Text provided:
^^^^

Normal Distribution and Z-Scores

All right. Welcome back to our series on more traditional statistical inference. And in this video, we're going to talk about the normal distribution and how we can fit the normal distribution to our existing data. And for demonstration purposes, we're going to use a version of the card draw data set that we collected in the previous video on significance. All right, so we are here in Google Colab. We're using these libraries up here. So we've got numpy, pandas, plot9, and scipy.stats. And we're going to use this scipy.stats library to generate and fit normal distributions. The documentation can be found here, and also linked in the pages. And in particular, we're going to use the stats.norm.pdf to fit a normal distribution to the data. So I copied down some code from the significance level test where we drew six red cards in a row. And I am just going to multiply it by 10, so that we have a. sufficiently large data set. You've got 60 data points then. And then we conducted a binomial test, calculated the proportion, and converted that into a data frame. And so, to fit a normal distribution, we need to know two values. We need to know the mean and the standard error. These are the two main parameters that control the shape of a normal distribution. So we always need to find them. So we can say the mean r for red is just phatdf p hat dot mean. And then likewise, the SER for red is phatdf phat dot std. I made a typo right there. And then to show these, we can print the mean, it's just mean r. We can print the standard error and go ahead and run that code. So we can see that the average phat was 0.5, and that the standard error is 0.06. And these are proportions, so this makes sense.

^^^^

Tasks to perform:
**1.** List every library the normal distribution transcript says is being used in Google Colab.
**2.** According to the normal distribution transcript, which two values must be known to fit a normal distribution?
**3.** Write the next part of the normal distribution transcript, picking up after its final sentence.

Data supplied:
^^^^

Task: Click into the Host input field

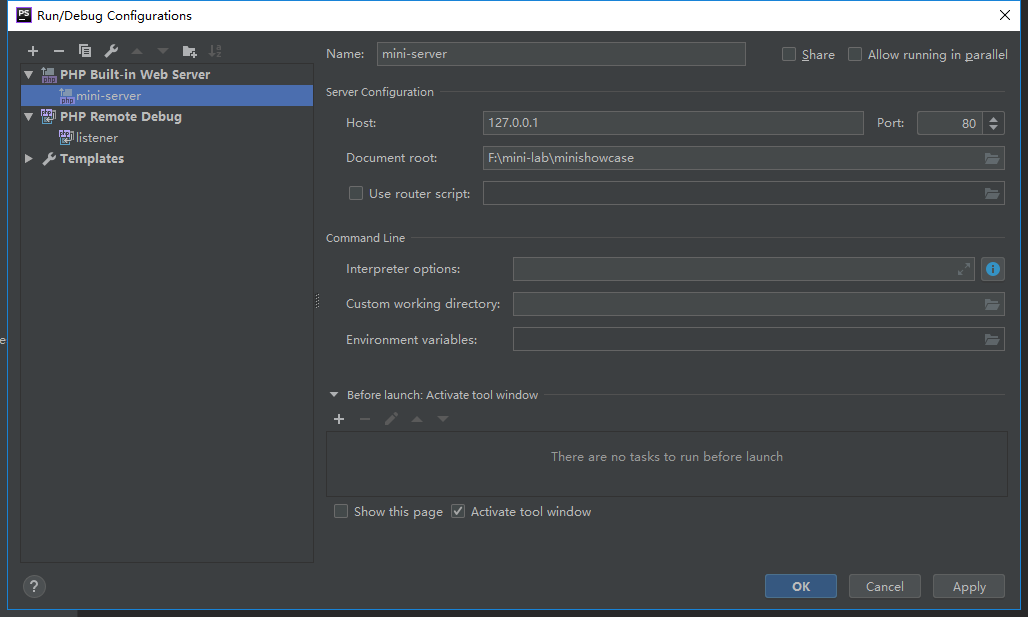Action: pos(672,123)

^^^^

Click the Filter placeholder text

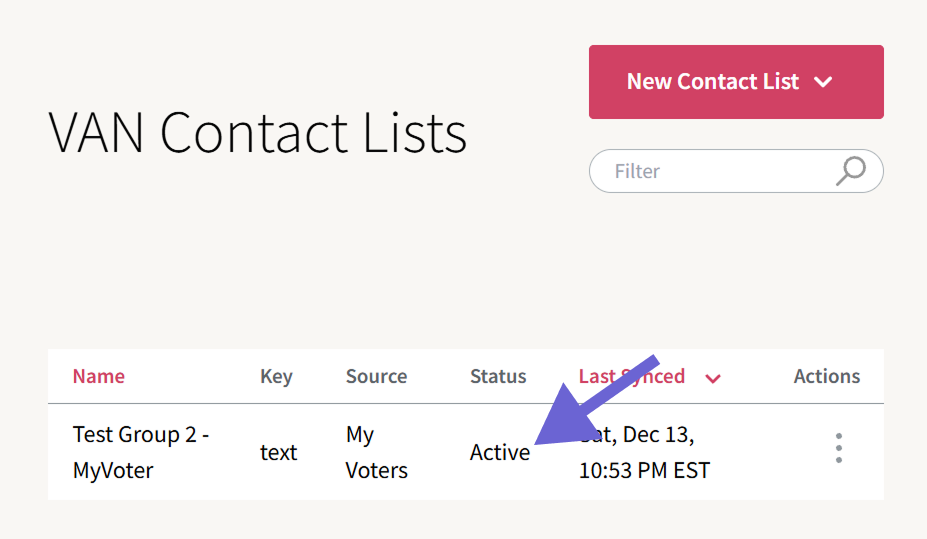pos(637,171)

^^^^

Answers for the exercise:
**1.** numpy, pandas, plot9, scipy.stats

**2.** The mean and the standard error.

**3.**
When we run our binomial distribution, we expect it to be centered around whatever our null hypothesis assumption is, which in this case was 0.5. So, before we can then visualize this normal distribution, we need to create new data that fits the normal distribution to our existing data. And so, we say phat data frame, a new column called x underscore pdf. This is the x variables of our normal distribution. And so, to create them they're just evenly spaced variables, so we say np numpy.lin space. And in this case you give it the first value, the second value, and how many data points you want. So, in other words, this will give us 1000 evenly spaced data points between 0 and 1. And then we also need a y variable, so y pdf and this needs to be p hat df. And this is where we actually fit the normal distribution. We say, stats dot norm dot pdf. And then we give it the x values that we already created, x underscore pdf. We give it the location, which is the mean value, and we give it the scale, which is the standard error value. So then those run as expected. We can now look at what p hat looks like. If we just, you know, print the first five rows we can see that we've got our proportions here, and then we've got our x values that run from zero to one thousand, or zero to one with a thousand in between, and then we've got the pdf values that are associated with these x values but follow the same shape as p hat.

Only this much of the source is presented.